=== WHAT YOU WILL DO ===
Make an exact copy of the records, omitting all images.

Segment Start: RECORDS FOR THIS EXERCISE

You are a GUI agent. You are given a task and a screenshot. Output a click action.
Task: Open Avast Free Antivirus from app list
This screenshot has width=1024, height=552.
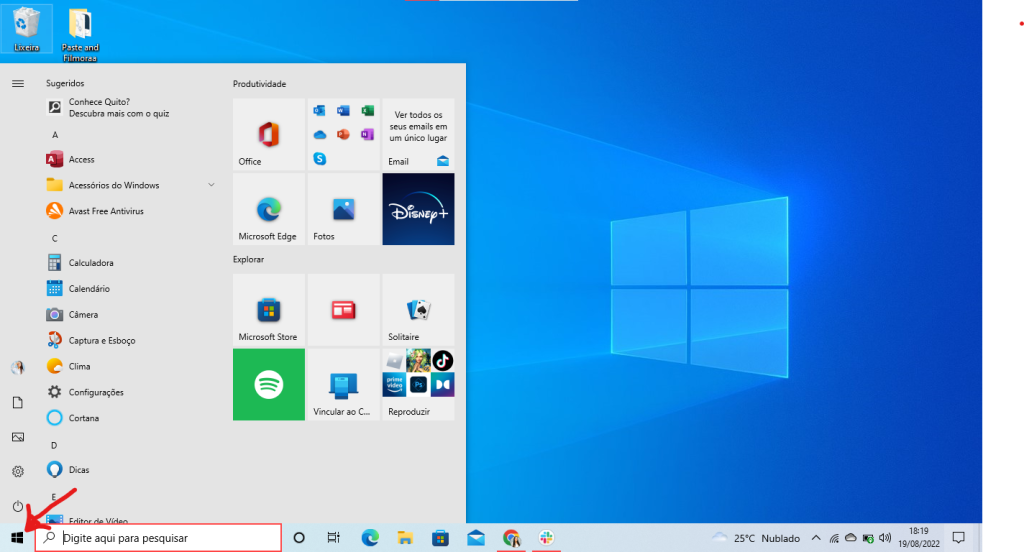click(x=106, y=211)
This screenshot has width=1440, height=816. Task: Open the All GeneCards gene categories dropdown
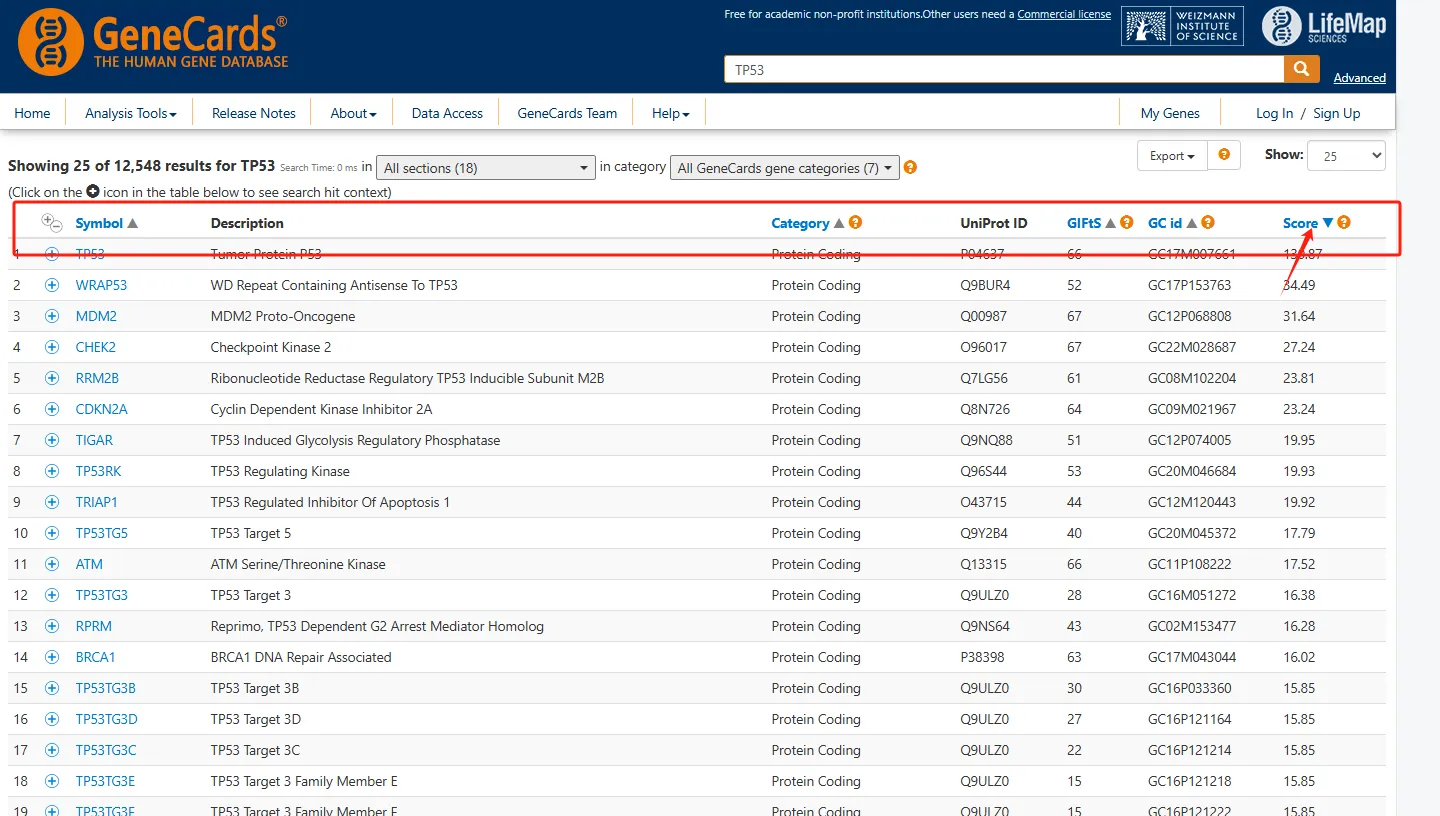point(784,168)
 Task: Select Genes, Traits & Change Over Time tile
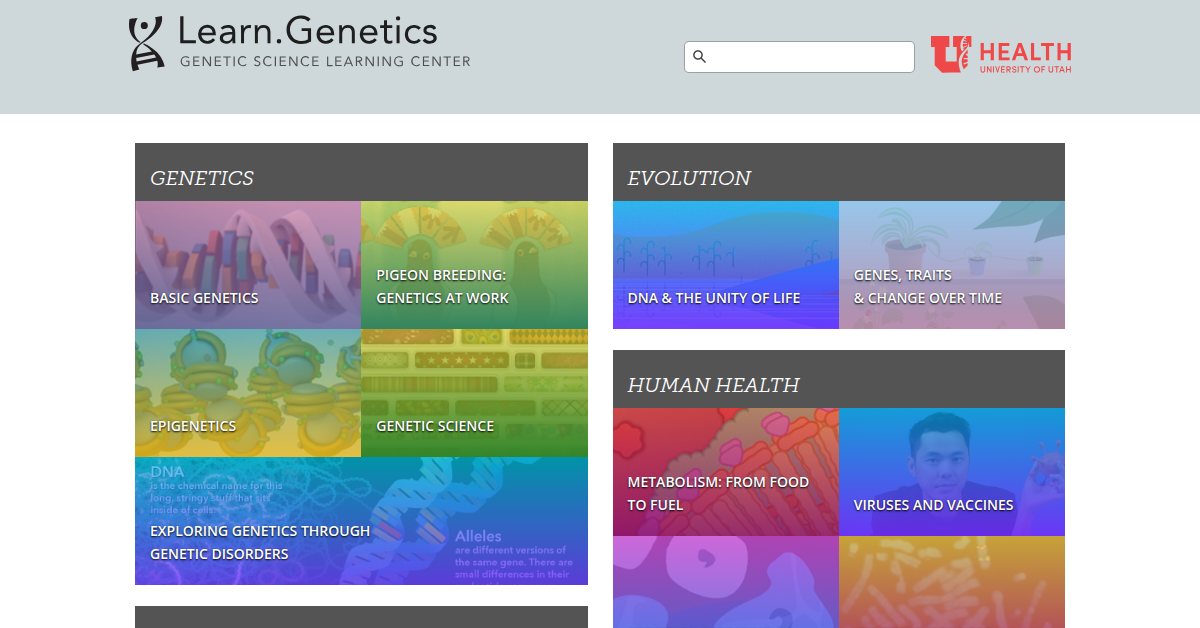coord(952,265)
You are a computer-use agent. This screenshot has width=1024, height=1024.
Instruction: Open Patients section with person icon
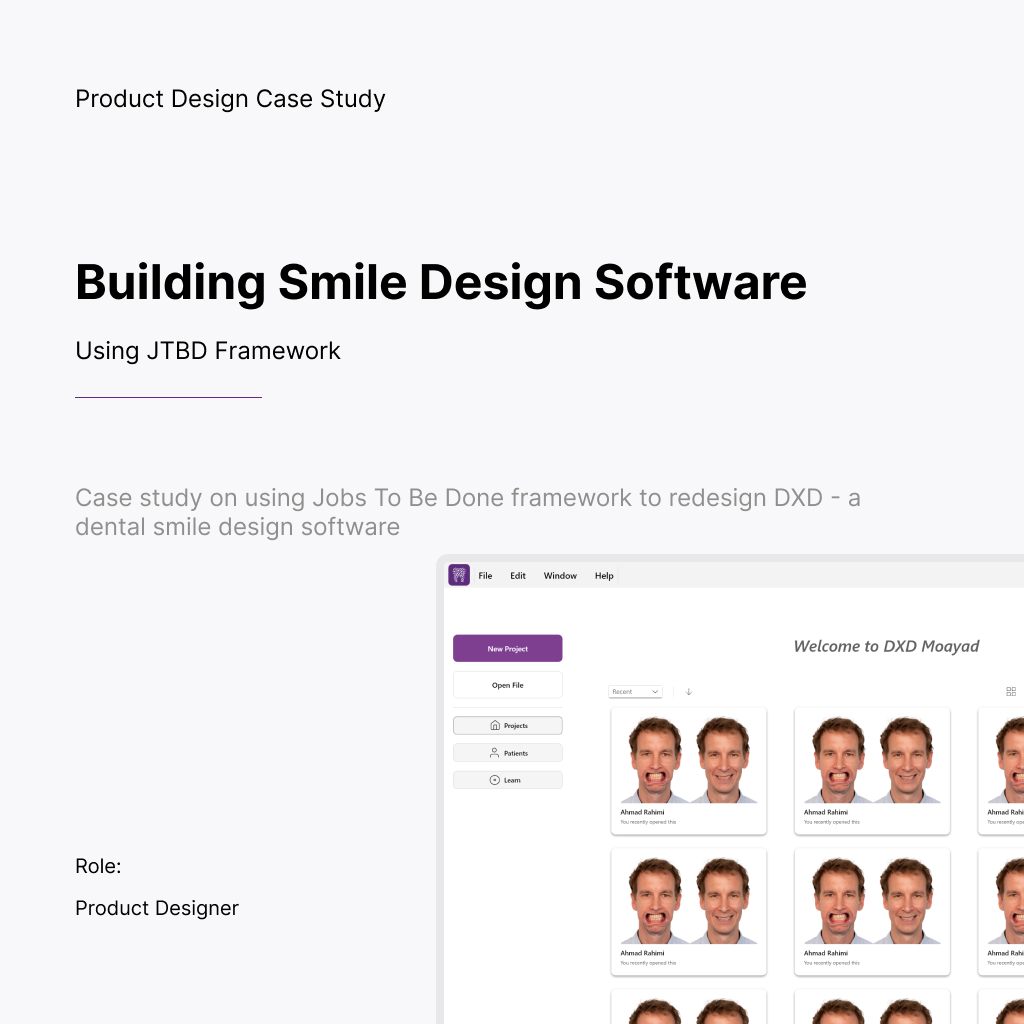tap(508, 753)
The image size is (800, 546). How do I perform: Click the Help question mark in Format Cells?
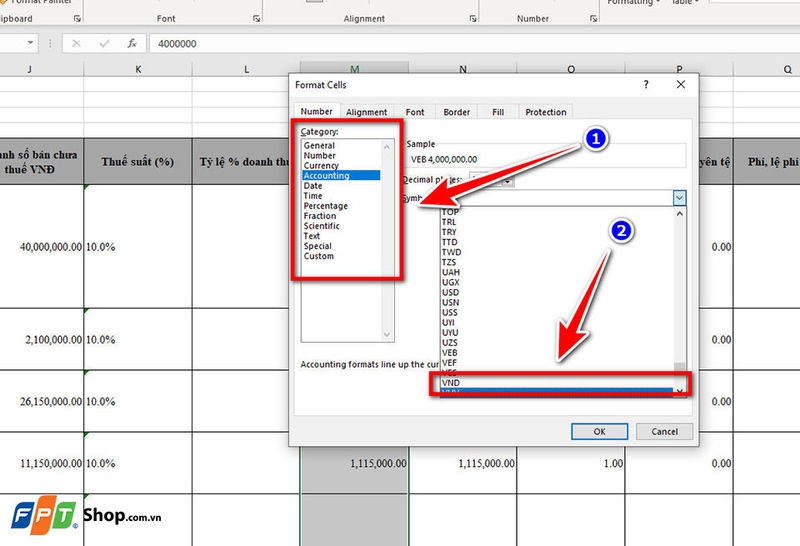click(646, 86)
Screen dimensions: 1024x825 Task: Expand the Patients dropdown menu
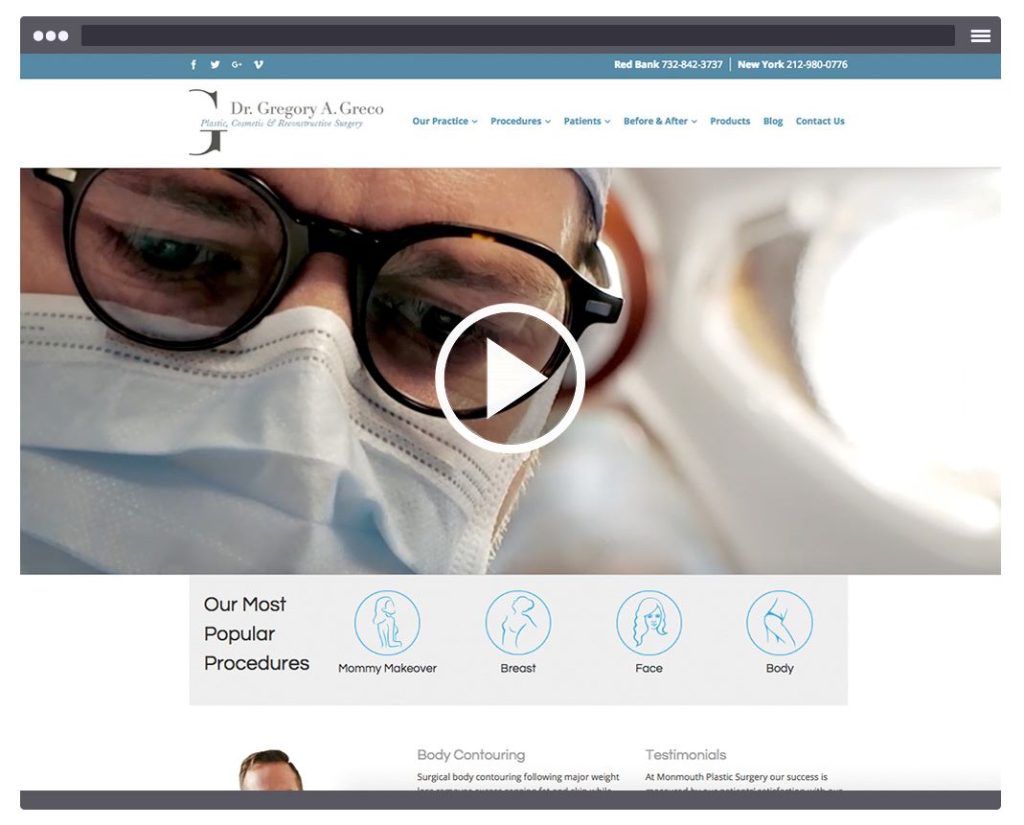coord(587,121)
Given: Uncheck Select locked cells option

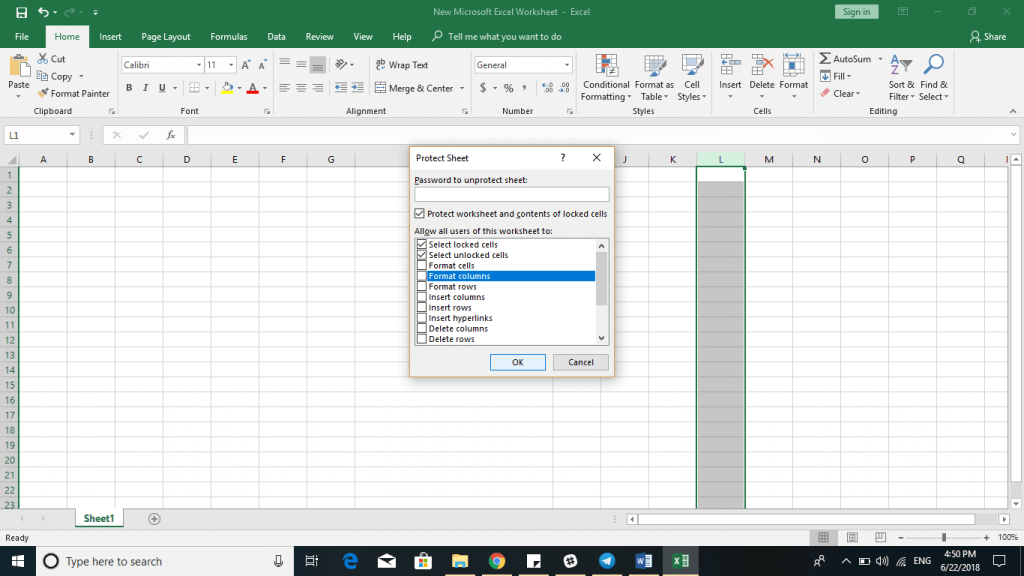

Segment End: RECORDS FOR THIS EXERCISE

=== OUTPUT BELOW ===
You are a GUI agent. You are given a task and a screenshot. Output a click action.
Task: Open Avast Free Antivirus from app list
This screenshot has width=1024, height=552.
click(x=106, y=211)
This screenshot has width=1440, height=816. Task: Open the All GeneCards gene categories dropdown
point(784,168)
 Task: Select Genes, Traits & Change Over Time tile
coord(952,265)
You are a computer-use agent. This screenshot has width=1024, height=1024.
Instruction: Open Patients section with person icon
tap(508, 753)
The image size is (800, 546). How do I perform: Click the Help question mark in Format Cells?
click(646, 86)
Screen dimensions: 1024x825 Task: Expand the Patients dropdown menu
coord(587,121)
Given: Uncheck Select locked cells option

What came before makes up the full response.